Kopieer het hele paginafragment hieronder woord voor woord.

» PAGINAFRAGMENT
^^^^

Ik was ondertussen zover achteruit gegaan dat ik mijn zelfvertrouwen onderuit ging halen. Ik gaf het aan aan de relatietherapeut en hij wilde me een keer zien zonder Eline. Toen heeft ie toegegeven dat ie een fout heeft gemaakt, en dat ie niet gedacht had dat die therapie dit effect zou hebben.
Een aantal maanden later kreeg ik echter weer contact met Eline. Ik ging naar haar toe en begon haar een tijd lang als een gek te versieren. Toen het allemaal geen effect had, en ze nog steeds niet intiem met me wilde zijn, heb ik een grens gesteld en gezegd dat ik het anders opgeef en geen contact meer wil. En dat hielp, want toen wilde ze ineens wel. Toch frappant hoe dat kan werken. Voor het weer ‘aan’ was, had ze me echter nog iets op te biechten, en dat was dat ze seks had gehad met een andere jongen. Ik was ontzettend pissig, en wilde er bijna vandoor gaan, maar ze smeekte me om te blijven. Ik besloot toch om het nog eens te proberen (want de verliefdheid was nog steeds enorm, zo enorm dat ik mijn morele bezwaren weer opzij schoof). We hadden nog een aantal gemoedelijke weken. Totdat we ruzie kregen over iets kleins. Ik sprak uit dat ik grote twijfels had of ik hier wel mee door moest gaan. En toen werd ze wel zo boos, dat het mij alleen maar bevestigde. Ik had haar als het ware gebruikt om m’n zelfvertrouwen weer enigszins te herstellen, dus het was logisch dat ze boos was. Maar dat was het einde van onze relatie, die anderhalf jaar had geduurd.

^^^^

» UITTREKSEL UIT DATASET
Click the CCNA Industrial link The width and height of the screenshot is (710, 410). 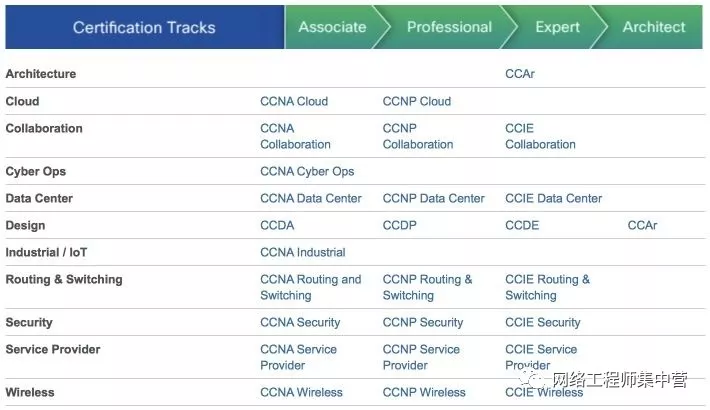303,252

^^^^

» ANTWOORD OEFENING
Ik was ondertussen zover achteruit gegaan dat ik mijn zelfvertrouwen onderuit ging halen. Ik gaf het aan aan de relatietherapeut en hij wilde me een keer zien zonder Eline. Toen heeft ie toegegeven dat ie een fout heeft gemaakt, en dat ie niet gedacht had dat die therapie dit effect zou hebben.
Een aantal maanden later kreeg ik echter weer contact met Eline. Ik ging naar haar toe en begon haar een tijd lang als een gek te versieren. Toen het allemaal geen effect had, en ze nog steeds niet intiem met me wilde zijn, heb ik een grens gesteld en gezegd dat ik het anders opgeef en geen contact meer wil. En dat hielp, want toen wilde ze ineens wel. Toch frappant hoe dat kan werken. Voor het weer ‘aan’ was, had ze me echter nog iets op te biechten, en dat was dat ze seks had gehad met een andere jongen. Ik was ontzettend pissig, en wilde er bijna vandoor gaan, maar ze smeekte me om te blijven. Ik besloot toch om het nog eens te proberen (want de verliefdheid was nog steeds enorm, zo enorm dat ik mijn morele bezwaren weer opzij schoof). We hadden nog een aantal gemoedelijke weken. Totdat we ruzie kregen over iets kleins. Ik sprak uit dat ik grote twijfels had of ik hier wel mee door moest gaan. En toen werd ze wel zo boos, dat het mij alleen maar bevestigde. Ik had haar als het ware gebruikt om m’n zelfvertrouwen weer enigszins te herstellen, dus het was logisch dat ze boos was. Maar dat was het einde van onze relatie, die anderhalf jaar had geduurd.